Your goal ▸
The entries are to be reproduced word for word, with all images left out.

====== Records to process

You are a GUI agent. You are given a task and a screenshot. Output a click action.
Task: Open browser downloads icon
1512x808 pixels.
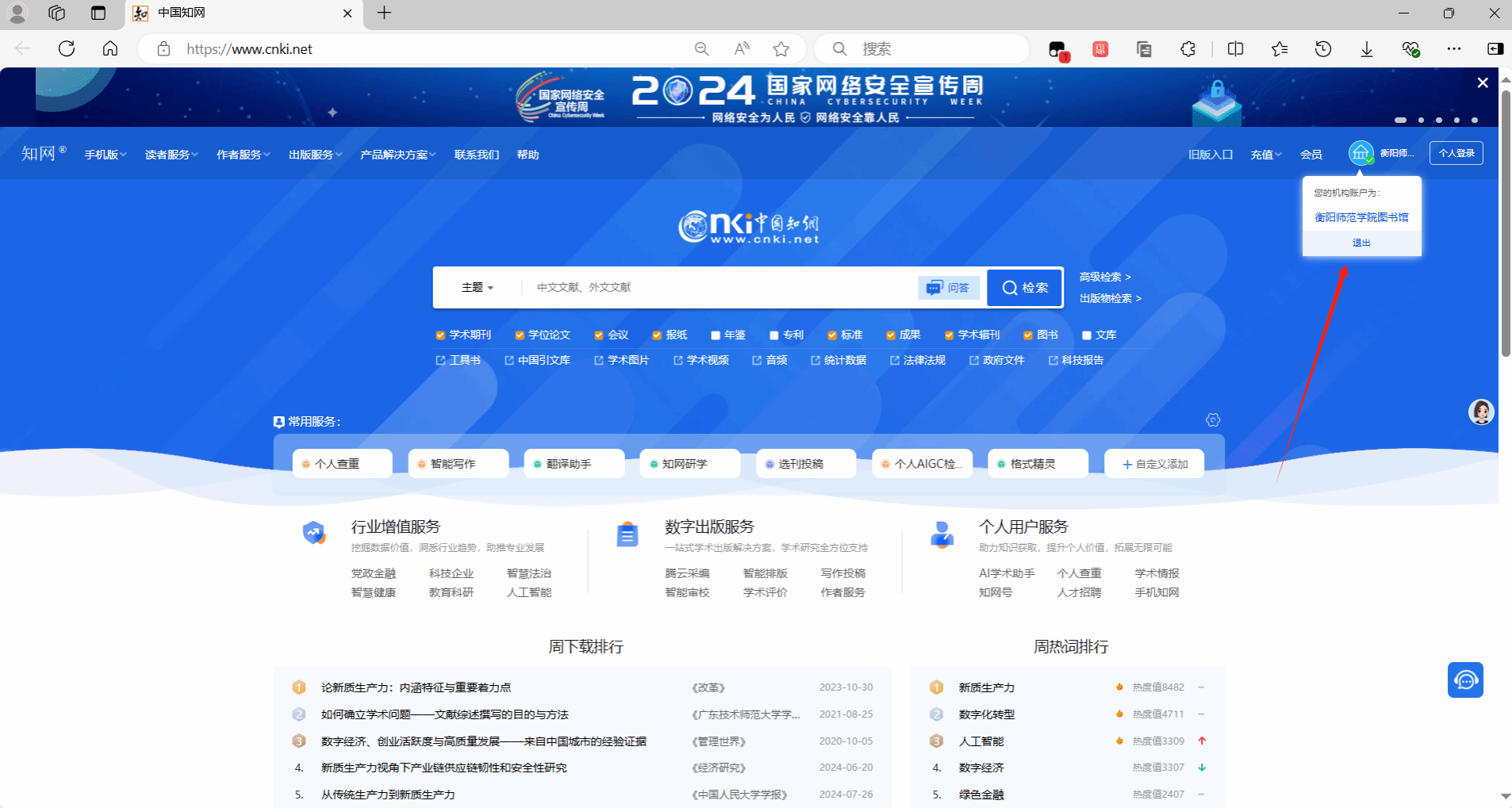click(x=1366, y=49)
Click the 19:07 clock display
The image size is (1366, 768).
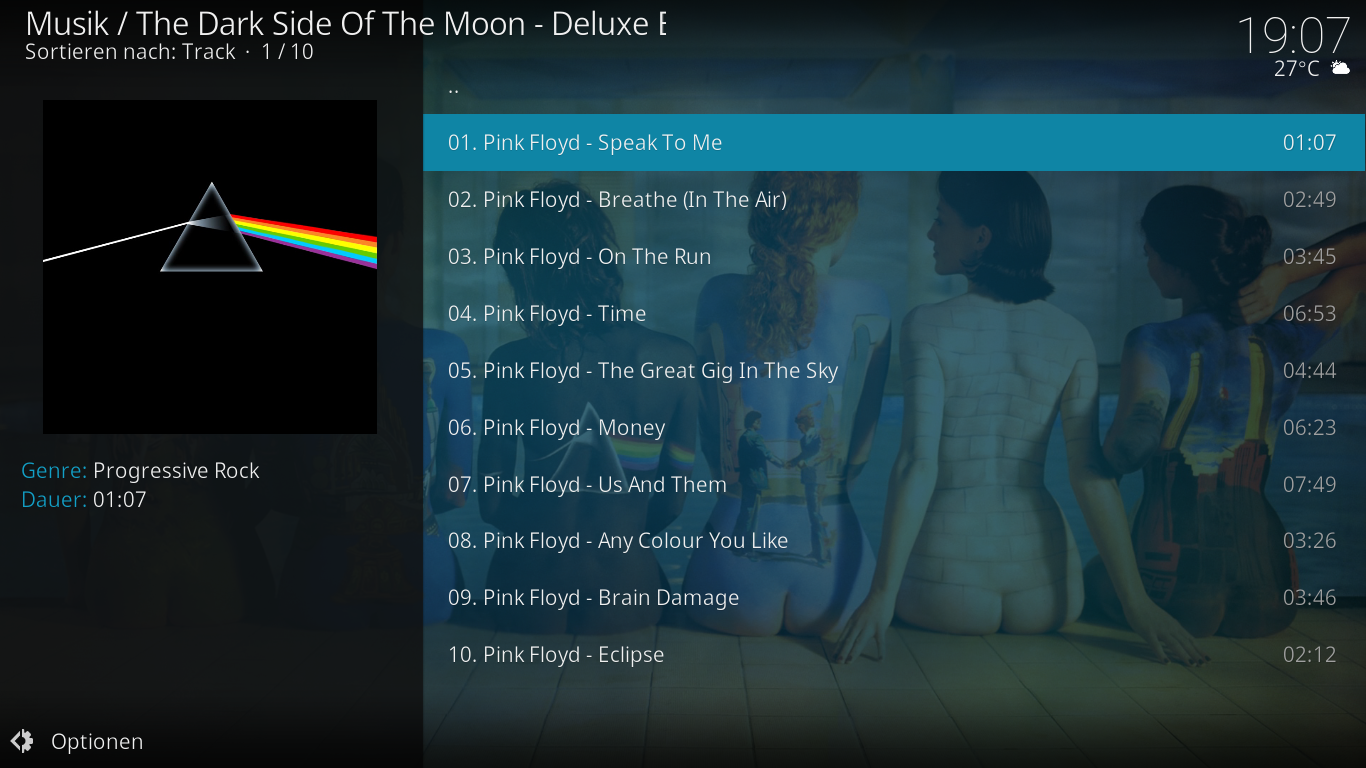[1293, 35]
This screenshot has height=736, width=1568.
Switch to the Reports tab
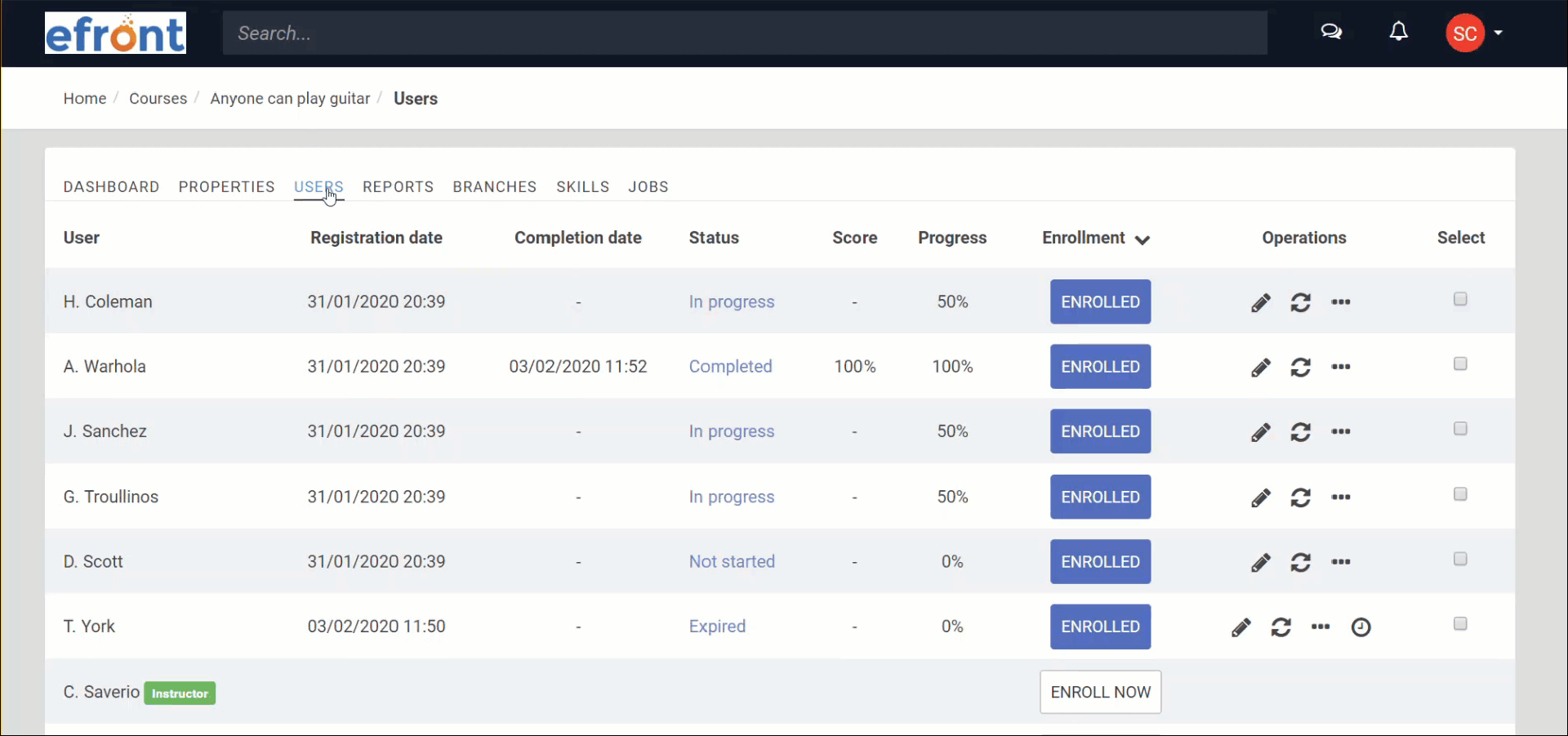tap(398, 187)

============

Solution ▸
You are a GUI agent. You are given a task and a screenshot. Output a click action.
Task: Open browser downloads icon
1512x808 pixels.
click(x=1366, y=49)
Click the 19:07 clock display
The image size is (1366, 768).
[1293, 35]
This screenshot has height=736, width=1568.
Switch to the Reports tab
tap(398, 187)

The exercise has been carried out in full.